(Required work): Below is a listing from which only part is wanted; return exactly the lines from the one with "Редакція (840, 1443)" up to and including the one with "Німеччина (1156, 1443)".

(Supplied data):
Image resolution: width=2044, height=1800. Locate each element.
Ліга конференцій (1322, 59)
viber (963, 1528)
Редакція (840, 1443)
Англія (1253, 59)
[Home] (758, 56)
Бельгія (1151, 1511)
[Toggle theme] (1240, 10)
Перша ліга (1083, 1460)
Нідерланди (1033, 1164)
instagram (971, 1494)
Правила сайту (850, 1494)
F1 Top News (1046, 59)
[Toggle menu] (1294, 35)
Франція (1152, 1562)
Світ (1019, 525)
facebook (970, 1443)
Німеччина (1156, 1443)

--

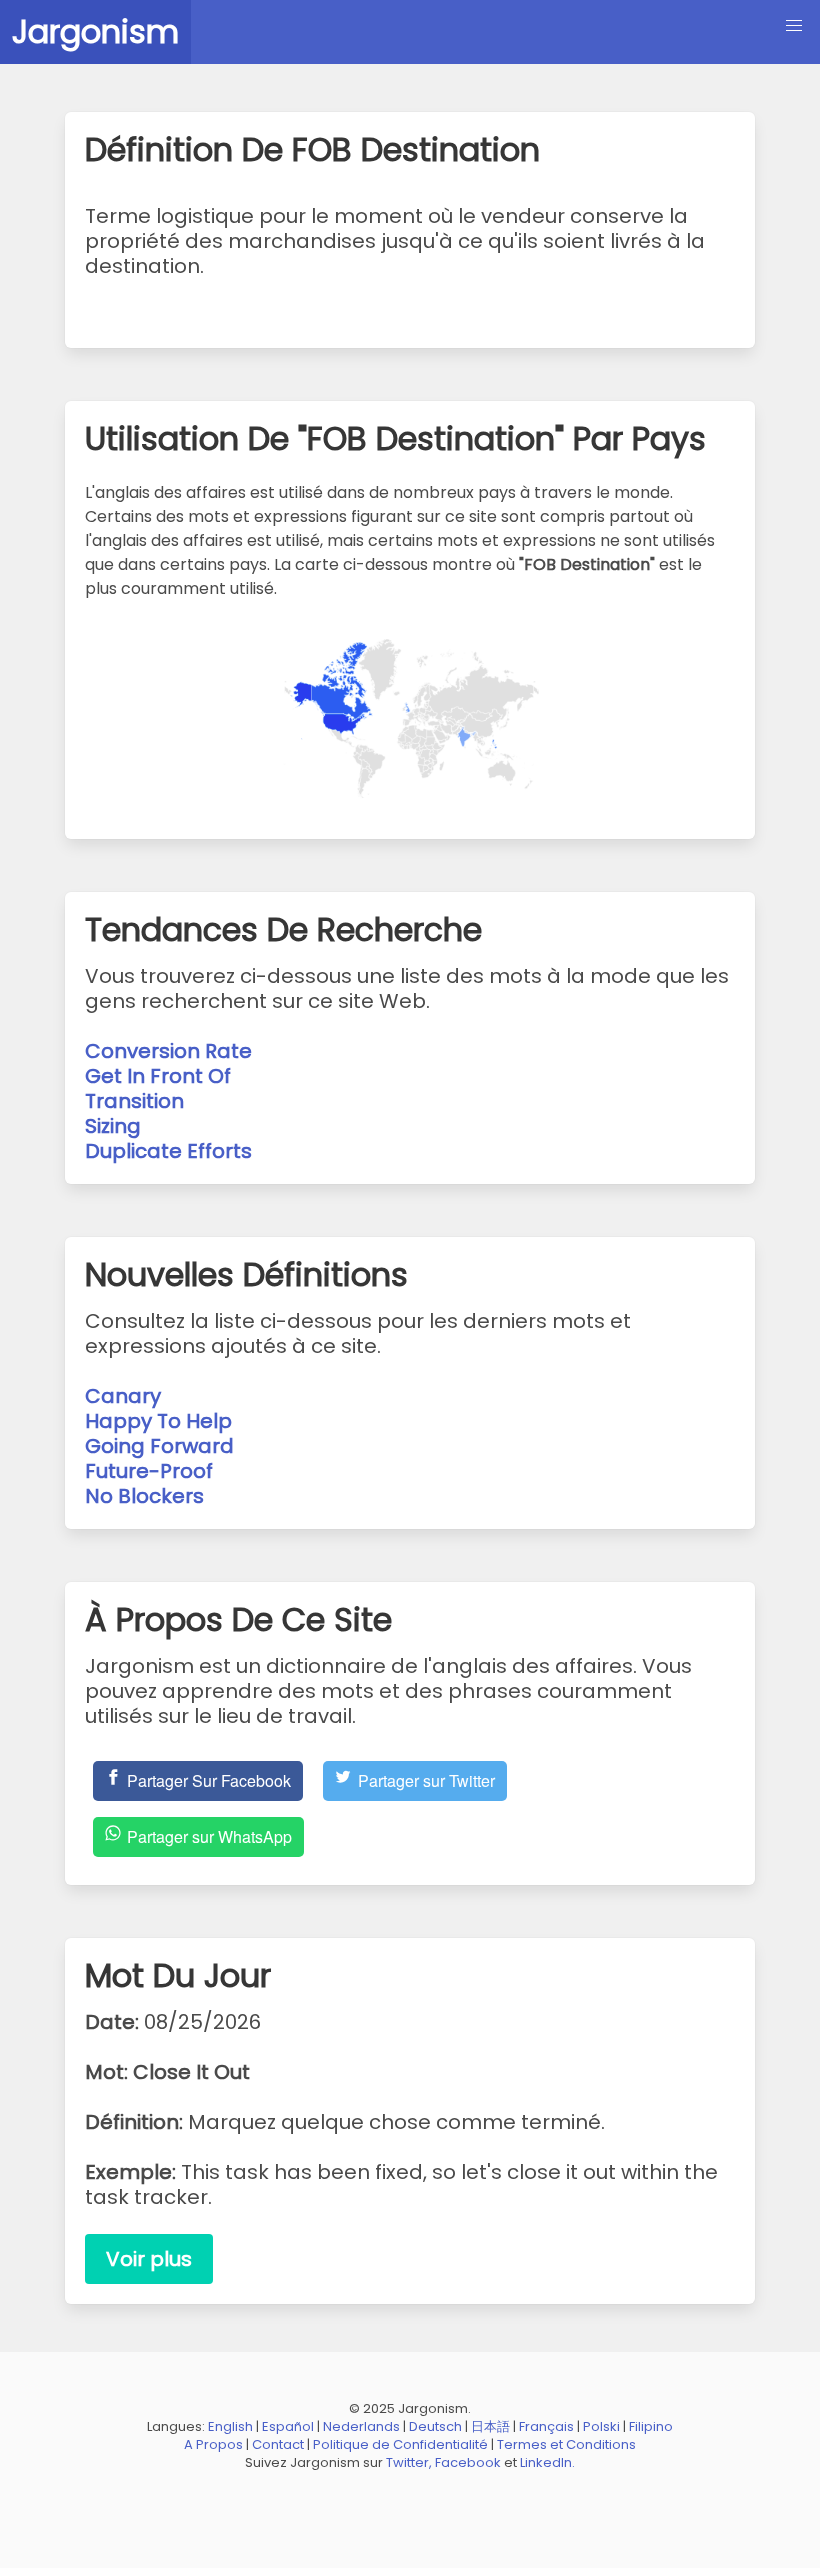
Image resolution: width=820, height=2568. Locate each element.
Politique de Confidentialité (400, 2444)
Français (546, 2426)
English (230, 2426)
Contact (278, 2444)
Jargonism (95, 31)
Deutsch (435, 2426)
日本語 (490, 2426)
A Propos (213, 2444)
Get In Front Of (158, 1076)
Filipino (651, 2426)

(Response to this exercise):
Редакція (840, 1443)
Англія (1253, 59)
[Home] (758, 56)
Бельгія (1151, 1511)
[Toggle theme] (1240, 10)
Перша ліга (1083, 1460)
Нідерланди (1033, 1164)
instagram (971, 1494)
Правила сайту (850, 1494)
F1 Top News (1046, 59)
[Toggle menu] (1294, 35)
Франція (1152, 1562)
Світ (1019, 525)
facebook (970, 1443)
Німеччина (1156, 1443)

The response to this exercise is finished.